Molecular docking technique was applied to compute the intermolecular binding abilities between the predicted anti-SARS-CoV-2 drugs and the SARS-CoV-2 spike protein/human ACE2. The chemical structures of drugs were downloaded in the form of the PDB format files from the DrugBank database. We used AutoDockTools to convert these PDB files into pdbqt files needed by AutoDock4. The structures of SARS-CoV-2 spike receptor-binding domain bound with ACE2 (PDB ID: 6M0J) were downloaded from the RCSB Protein Data Bank51. The spike protein and ACE2 were used as receptors, and the predicted anti-SARS-CoV-2 drugs were used as ligands for the molecular docking.
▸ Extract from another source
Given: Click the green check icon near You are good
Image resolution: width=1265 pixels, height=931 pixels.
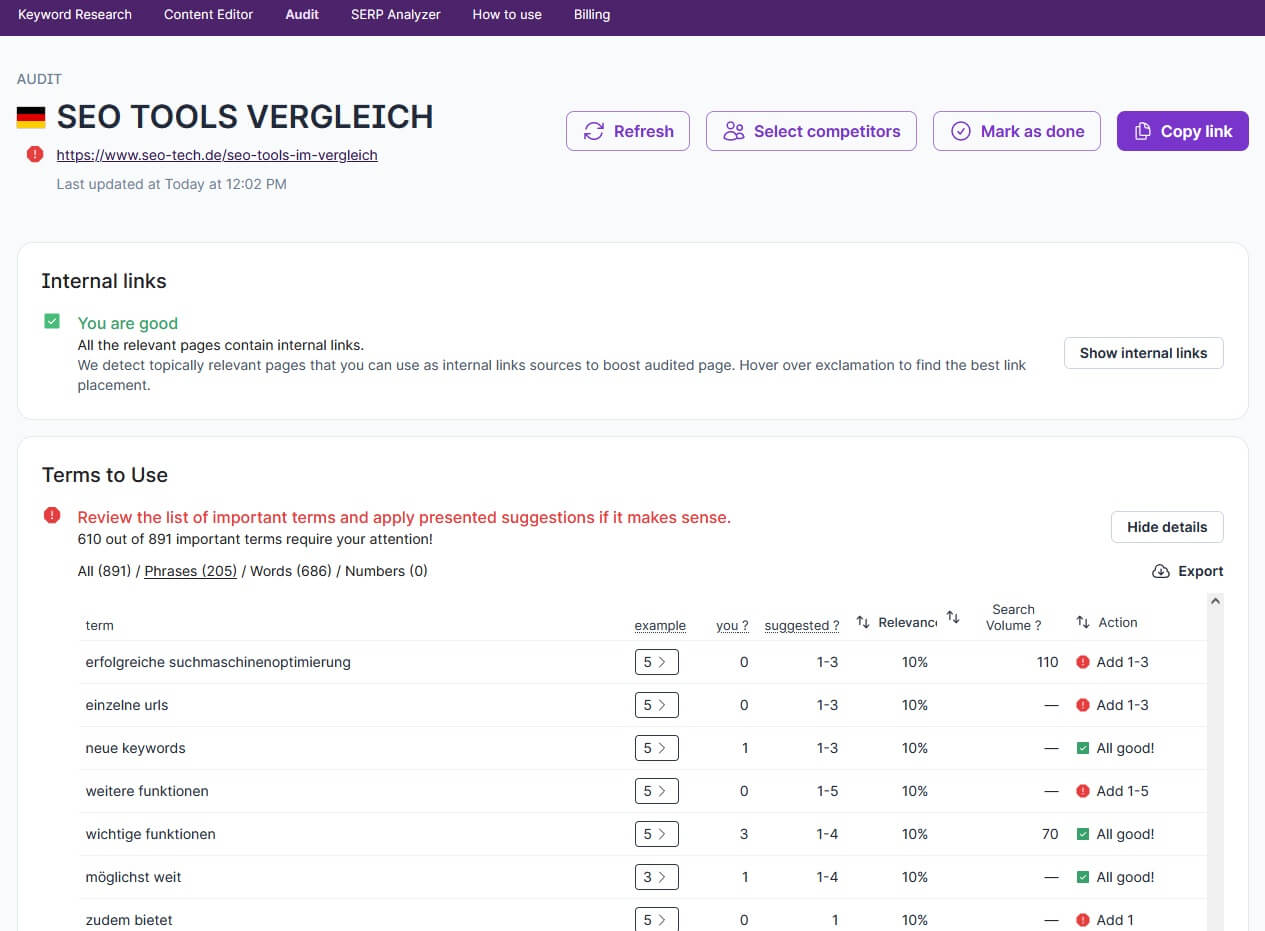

We first removed solvent and organic compounds and preprocessed the receptor proteins based on PyMOL31 (https://github.com/schrodinger/pymol-open-source, release 2.4.0, open source license: BSD-like). The receptors’ atoms were assigned the AD4 type and Gasteiger charges were considered before docking. Molecular docking software, AutoDock19 (http://autodock.scripps.edu/, AutoDock 4.2.6, open source license: GPL), was then used to conduct molecular docking. The binding pocket was defined by AutoGrid4, the grid size was set to 82 × 154 × 84 with a spacing of 0.375 Å, and the grid center was placed at the area of SARS-CoV-2 spike receptor-binding domain bounding with ACE2 (x = − 36.884, y = 29.245, z = − 0.005). The LGA (Lamarckian genetic algorithm) with default parameter provided by AutoDock4 was used as the search method. The docking contained two main processes: computation of conformation, position, and orientation of ligands within the binding sites and ranking of these conformations based on the binding affinities18.

Conclusion

To find potential antiviral drugs, in this study, we integrated the complete genome sequences of viruses, the chemical structures of drugs, and the VDA network. We then developed a VDA prediction method based on random walk with restart on the heterogeneous network. The results suggested that remdesivir and ribavirin may be applied to the treatment of COVID-19. In the emergency situation, this study focused more on finding antiviral drugs. In the future, we will further integrate more biological data and design more powerful models to improve the accuracy of VDA identification. We hope that our proposed VDA-RWR method could help the screening of drugs for preventing COVID-19.